:: SUPPLIED DATA ::

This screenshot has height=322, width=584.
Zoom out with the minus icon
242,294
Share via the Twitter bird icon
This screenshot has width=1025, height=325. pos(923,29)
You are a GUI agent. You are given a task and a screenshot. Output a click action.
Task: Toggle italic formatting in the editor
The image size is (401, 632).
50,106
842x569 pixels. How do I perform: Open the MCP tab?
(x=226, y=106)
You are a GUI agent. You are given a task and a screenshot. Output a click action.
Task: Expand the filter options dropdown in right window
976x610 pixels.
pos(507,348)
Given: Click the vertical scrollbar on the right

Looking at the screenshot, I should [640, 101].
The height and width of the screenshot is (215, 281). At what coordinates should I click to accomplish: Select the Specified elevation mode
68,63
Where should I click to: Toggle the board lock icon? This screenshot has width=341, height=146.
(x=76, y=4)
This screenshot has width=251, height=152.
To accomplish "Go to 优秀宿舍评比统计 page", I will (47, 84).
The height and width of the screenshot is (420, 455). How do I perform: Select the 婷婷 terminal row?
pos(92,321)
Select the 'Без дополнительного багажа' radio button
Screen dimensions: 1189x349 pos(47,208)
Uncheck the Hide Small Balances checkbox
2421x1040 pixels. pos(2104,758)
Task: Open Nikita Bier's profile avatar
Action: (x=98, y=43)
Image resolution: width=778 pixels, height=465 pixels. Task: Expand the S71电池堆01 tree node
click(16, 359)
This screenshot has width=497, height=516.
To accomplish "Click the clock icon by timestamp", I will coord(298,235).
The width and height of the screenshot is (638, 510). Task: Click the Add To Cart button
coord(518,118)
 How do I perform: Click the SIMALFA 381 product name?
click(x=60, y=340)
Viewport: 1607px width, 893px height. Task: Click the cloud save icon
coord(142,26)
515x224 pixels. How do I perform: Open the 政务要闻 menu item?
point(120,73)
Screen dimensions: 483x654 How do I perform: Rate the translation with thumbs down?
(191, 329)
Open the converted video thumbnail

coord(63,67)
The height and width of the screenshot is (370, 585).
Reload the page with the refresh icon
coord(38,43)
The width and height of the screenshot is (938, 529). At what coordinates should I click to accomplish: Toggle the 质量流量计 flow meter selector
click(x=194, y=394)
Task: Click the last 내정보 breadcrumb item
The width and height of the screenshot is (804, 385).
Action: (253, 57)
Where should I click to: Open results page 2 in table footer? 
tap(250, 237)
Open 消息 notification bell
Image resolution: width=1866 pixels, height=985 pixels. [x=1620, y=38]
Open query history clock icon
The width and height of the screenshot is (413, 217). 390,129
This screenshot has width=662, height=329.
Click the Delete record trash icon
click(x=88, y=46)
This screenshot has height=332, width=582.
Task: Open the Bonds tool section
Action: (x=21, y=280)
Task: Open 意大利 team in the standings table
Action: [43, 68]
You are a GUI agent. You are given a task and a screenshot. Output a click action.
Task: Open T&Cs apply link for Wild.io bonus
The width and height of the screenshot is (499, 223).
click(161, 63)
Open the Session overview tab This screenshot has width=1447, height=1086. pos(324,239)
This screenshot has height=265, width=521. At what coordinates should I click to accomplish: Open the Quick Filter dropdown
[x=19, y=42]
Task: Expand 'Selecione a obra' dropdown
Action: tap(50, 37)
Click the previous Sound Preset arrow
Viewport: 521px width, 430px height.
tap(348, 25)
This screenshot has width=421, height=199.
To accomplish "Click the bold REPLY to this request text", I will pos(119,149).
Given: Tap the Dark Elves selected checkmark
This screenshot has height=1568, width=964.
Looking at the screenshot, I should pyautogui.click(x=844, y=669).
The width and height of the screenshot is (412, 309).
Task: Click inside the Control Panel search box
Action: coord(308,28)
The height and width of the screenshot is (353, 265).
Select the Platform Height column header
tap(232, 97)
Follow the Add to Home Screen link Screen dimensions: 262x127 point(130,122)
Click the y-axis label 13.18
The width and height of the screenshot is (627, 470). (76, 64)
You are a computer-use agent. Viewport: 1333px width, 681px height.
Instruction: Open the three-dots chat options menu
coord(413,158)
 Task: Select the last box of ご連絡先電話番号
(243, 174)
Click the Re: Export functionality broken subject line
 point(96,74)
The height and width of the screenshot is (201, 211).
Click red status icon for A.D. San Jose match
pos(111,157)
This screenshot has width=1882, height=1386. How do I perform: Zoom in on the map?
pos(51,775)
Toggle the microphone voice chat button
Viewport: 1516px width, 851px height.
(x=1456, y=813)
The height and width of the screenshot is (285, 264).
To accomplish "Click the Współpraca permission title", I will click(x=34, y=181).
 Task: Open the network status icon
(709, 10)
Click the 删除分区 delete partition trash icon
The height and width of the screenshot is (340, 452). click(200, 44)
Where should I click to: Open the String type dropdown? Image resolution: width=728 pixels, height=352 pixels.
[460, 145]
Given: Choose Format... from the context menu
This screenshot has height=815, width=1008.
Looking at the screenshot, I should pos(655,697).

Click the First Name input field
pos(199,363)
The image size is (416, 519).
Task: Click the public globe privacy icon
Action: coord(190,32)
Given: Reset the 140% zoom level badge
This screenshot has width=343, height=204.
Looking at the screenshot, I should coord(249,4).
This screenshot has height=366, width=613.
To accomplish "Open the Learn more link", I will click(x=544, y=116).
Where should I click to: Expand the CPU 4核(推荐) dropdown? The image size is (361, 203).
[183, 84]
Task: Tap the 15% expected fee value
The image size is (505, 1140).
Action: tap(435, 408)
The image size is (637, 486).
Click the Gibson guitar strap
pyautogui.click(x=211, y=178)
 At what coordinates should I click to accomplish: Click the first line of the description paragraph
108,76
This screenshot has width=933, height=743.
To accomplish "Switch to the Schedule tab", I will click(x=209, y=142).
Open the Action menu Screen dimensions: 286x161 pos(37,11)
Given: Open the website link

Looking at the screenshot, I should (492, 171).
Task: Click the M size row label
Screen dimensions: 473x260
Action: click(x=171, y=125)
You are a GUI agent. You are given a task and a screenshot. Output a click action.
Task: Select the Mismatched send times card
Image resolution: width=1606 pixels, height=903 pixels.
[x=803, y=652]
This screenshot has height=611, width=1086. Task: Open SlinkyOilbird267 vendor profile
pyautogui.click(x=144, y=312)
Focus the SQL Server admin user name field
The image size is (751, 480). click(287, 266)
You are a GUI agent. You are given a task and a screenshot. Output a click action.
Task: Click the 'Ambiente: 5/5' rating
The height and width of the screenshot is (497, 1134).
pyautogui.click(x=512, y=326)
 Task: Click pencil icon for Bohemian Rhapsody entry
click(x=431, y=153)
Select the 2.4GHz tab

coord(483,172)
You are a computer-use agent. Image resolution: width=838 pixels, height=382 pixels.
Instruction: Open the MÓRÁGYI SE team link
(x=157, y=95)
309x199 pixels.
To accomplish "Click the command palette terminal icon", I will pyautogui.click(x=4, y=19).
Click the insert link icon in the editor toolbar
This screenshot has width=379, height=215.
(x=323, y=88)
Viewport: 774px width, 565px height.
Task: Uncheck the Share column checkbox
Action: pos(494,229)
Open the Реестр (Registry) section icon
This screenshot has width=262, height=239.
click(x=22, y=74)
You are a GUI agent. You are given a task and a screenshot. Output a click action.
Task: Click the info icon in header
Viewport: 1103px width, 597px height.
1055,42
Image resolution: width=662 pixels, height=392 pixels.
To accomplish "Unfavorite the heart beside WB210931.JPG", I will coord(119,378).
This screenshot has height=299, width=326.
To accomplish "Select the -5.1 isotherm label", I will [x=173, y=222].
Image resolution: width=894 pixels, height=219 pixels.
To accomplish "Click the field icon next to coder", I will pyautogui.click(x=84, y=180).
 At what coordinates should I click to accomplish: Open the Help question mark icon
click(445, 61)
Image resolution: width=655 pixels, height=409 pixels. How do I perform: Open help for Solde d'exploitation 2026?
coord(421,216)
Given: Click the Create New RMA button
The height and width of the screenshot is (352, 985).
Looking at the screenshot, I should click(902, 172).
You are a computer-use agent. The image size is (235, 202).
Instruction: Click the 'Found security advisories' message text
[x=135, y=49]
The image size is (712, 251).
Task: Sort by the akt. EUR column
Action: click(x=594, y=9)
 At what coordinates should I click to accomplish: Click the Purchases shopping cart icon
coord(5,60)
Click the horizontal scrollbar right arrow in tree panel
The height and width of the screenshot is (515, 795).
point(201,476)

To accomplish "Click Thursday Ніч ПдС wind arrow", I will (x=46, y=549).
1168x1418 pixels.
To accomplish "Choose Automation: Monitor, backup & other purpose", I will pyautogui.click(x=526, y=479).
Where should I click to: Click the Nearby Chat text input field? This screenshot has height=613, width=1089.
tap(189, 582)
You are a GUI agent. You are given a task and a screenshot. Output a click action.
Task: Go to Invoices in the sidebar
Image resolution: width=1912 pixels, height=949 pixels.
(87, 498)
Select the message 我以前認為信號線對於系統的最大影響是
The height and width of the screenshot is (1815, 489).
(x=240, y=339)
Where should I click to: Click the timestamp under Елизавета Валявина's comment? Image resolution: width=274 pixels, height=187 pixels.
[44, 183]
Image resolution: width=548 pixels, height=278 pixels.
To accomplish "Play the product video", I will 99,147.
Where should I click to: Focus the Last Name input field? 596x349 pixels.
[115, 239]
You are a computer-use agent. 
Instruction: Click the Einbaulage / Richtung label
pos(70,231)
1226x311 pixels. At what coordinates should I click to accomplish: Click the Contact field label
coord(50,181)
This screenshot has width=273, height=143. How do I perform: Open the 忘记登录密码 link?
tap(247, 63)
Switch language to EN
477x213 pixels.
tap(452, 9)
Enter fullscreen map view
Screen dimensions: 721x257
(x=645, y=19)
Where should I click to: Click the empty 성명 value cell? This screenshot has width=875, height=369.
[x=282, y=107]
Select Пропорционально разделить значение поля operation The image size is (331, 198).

:::

**ACTION ITEM:**
When the line with "Task: Open the network status icon" is reached in the data above, begin copying, and stop after the line with "This screenshot has height=366, width=613."; copy each line exactly, both ends included.

**OUTPUT OF THE EXERCISE:**
 Task: Open the network status icon
(709, 10)
Click the 删除分区 delete partition trash icon
The height and width of the screenshot is (340, 452). click(200, 44)
Where should I click to: Open the String type dropdown? Image resolution: width=728 pixels, height=352 pixels.
[460, 145]
Given: Choose Format... from the context menu
This screenshot has height=815, width=1008.
Looking at the screenshot, I should pos(655,697).

Click the First Name input field
pos(199,363)
The image size is (416, 519).
Task: Click the public globe privacy icon
Action: coord(190,32)
Given: Reset the 140% zoom level badge
This screenshot has width=343, height=204.
Looking at the screenshot, I should coord(249,4).
This screenshot has height=366, width=613.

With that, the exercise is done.